** START OF Provided text **

University of Virginia Library


[xiii]

Page [xiii]

INTRODUCTION

The important and complicated relation between an
artist and the age in which he lives has been the downfall
of many an excellent critic. Some, denying its importance,
have regarded works of art as if artists—and critics too—
lived exclusively in the timeless and spaceless world of the
spirit; others, denying its complexity, have assumed that
a work of art is a purely natural product, like a pebble on a
beach, totally explicable in terms of its physical causes.
(Such critics, however, are usually reluctant to apply the
same hypothesis to their own judgements.)

Since Man is neither pure spirit nor pure nature—if he
were purely either he would have no history—but exists in
and as a tension between their two opposing polarities,
both approaches lead to misunderstanding. Thus, among
literary critics, the first type is correct in maintaining that
aesthetic values are spiritual, to be recognized intuitively,
and that, for example, no comparative study of Elizabethan
and Victorian society can explain why Shakespeare's
poetry is better than Browning's. The second type is right
is maintaining that aesthetic character is, to a great degree,
natural, and that a study of their respective milieus is
essential if one is to understand why Shakespeare's poetry
is different from Browning's.

The former critic, pledged to appreciation, would, if he
were consistent, contract criticism to the making of translations
and anthologies; the latter, pledged to causal relations,
would expand it into an investigation of every word ever
printed, including menus and telephone-books.

** END OF Provided text **
** START OF Entries supplied **

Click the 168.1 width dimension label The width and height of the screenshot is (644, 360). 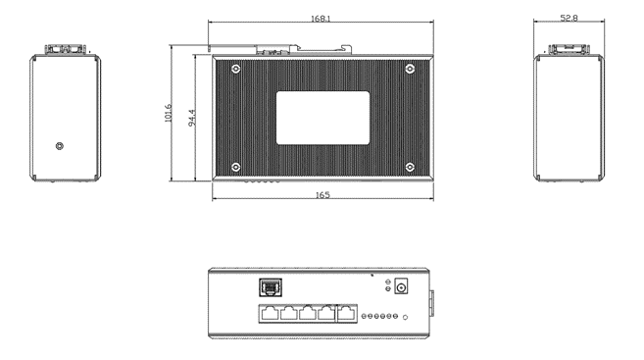coord(321,19)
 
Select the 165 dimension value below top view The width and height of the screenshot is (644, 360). coord(322,195)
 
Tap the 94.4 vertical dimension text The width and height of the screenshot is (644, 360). coord(192,117)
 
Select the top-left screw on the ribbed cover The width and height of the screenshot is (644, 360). coord(235,68)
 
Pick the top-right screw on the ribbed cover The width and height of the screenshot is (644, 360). coord(410,68)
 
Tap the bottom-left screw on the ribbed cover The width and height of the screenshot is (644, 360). coord(235,167)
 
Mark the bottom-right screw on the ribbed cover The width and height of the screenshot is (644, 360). coord(410,167)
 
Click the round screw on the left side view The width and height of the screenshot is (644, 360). coord(61,146)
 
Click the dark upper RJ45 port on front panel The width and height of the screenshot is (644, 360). coord(268,287)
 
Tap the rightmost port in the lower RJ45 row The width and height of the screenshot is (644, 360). coord(347,314)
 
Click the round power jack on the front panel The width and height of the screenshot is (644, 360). coord(401,287)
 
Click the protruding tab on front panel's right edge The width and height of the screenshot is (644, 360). coord(431,302)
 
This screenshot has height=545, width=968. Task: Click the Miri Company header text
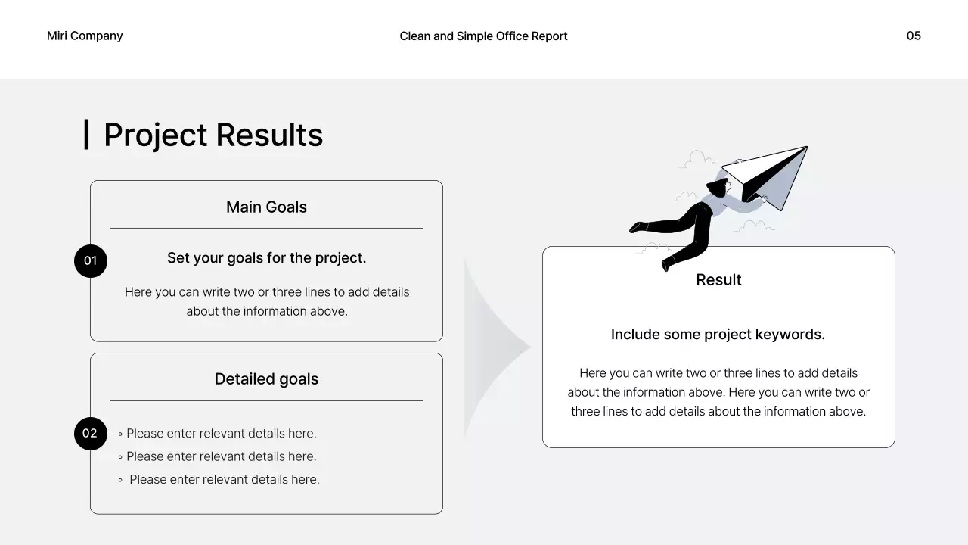pyautogui.click(x=85, y=36)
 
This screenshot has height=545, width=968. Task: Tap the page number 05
pyautogui.click(x=914, y=36)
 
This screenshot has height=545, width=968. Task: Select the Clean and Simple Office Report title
pyautogui.click(x=483, y=36)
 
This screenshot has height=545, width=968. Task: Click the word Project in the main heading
pyautogui.click(x=155, y=135)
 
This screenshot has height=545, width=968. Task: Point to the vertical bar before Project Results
pyautogui.click(x=86, y=134)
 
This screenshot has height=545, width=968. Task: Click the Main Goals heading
pyautogui.click(x=266, y=207)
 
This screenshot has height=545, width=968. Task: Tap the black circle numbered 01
pyautogui.click(x=91, y=261)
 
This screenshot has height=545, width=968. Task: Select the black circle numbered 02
pyautogui.click(x=91, y=434)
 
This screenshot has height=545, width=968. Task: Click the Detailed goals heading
pyautogui.click(x=266, y=379)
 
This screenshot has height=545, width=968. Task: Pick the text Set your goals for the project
pyautogui.click(x=266, y=258)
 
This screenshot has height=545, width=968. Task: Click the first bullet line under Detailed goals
pyautogui.click(x=221, y=434)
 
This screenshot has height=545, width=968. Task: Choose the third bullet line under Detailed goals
pyautogui.click(x=224, y=479)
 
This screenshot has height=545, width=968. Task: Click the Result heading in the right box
pyautogui.click(x=718, y=279)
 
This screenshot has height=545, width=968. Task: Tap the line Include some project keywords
pyautogui.click(x=718, y=334)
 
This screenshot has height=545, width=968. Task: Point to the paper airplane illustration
pyautogui.click(x=768, y=176)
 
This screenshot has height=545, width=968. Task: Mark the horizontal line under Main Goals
pyautogui.click(x=266, y=228)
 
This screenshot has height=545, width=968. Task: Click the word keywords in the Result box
pyautogui.click(x=793, y=334)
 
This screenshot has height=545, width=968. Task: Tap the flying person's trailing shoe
pyautogui.click(x=637, y=227)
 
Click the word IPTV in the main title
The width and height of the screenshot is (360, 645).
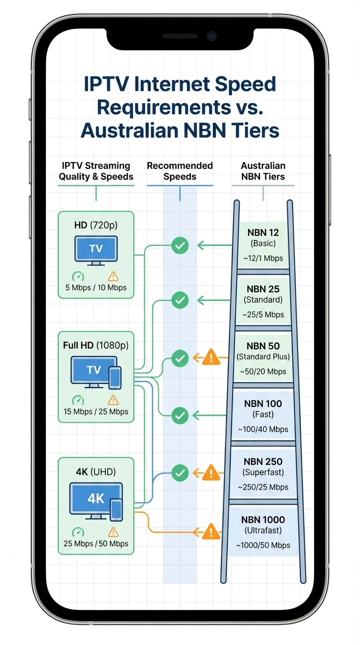(x=106, y=85)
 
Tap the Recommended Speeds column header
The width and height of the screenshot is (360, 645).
(x=180, y=171)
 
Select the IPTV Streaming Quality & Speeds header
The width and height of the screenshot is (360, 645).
(x=96, y=171)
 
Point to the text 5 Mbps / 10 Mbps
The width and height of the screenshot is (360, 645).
(x=96, y=287)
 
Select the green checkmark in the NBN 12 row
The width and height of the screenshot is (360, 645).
(x=180, y=245)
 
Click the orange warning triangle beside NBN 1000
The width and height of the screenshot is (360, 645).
(x=211, y=532)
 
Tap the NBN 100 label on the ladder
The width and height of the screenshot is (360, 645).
(x=263, y=403)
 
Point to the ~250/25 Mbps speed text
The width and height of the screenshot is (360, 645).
(x=263, y=487)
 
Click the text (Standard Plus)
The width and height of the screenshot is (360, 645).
(x=263, y=357)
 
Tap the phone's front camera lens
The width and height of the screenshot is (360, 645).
(x=212, y=36)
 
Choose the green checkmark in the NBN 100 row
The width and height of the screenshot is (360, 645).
(x=180, y=415)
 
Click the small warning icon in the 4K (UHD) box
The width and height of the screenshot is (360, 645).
(x=113, y=532)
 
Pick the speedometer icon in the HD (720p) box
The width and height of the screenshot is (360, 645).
(x=78, y=277)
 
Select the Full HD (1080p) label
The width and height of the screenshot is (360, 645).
(x=96, y=345)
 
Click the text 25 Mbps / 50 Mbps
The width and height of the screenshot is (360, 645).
(x=96, y=544)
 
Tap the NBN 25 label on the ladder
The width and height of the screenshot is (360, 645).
(x=263, y=289)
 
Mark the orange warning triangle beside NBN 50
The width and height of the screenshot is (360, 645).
(x=211, y=359)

** END OF Entries supplied **

◆ Short task 1: Say whether each statement agrees with the introduction, answering yes or no and quoting the deciding words: (a) the first type of critic is right that aesthetic values are spiritual; (b) a comparative study of Elizabethan and Victorian society can explain why Shakespeare's poetry is better than Browning's; (c) the critic pledged to causal relations would expand criticism to cover menus and telephone-books.
◆ Short task 2: Please show every line of the entries that contains the word "ribbed".

◆ Written reply 1:
(a) Yes: "the first type is correct in maintaining that aesthetic values are spiritual"
(b) No: "no comparative study of Elizabethan and Victorian society can explain why Shakespeare's poetry is better than Browning's"
(c) Yes: "including menus and telephone-books"

◆ Written reply 2:
Select the top-left screw on the ribbed cover The width and height of the screenshot is (644, 360). coord(235,68)
Pick the top-right screw on the ribbed cover The width and height of the screenshot is (644, 360). coord(410,68)
Tap the bottom-left screw on the ribbed cover The width and height of the screenshot is (644, 360). coord(235,167)
Mark the bottom-right screw on the ribbed cover The width and height of the screenshot is (644, 360). coord(410,167)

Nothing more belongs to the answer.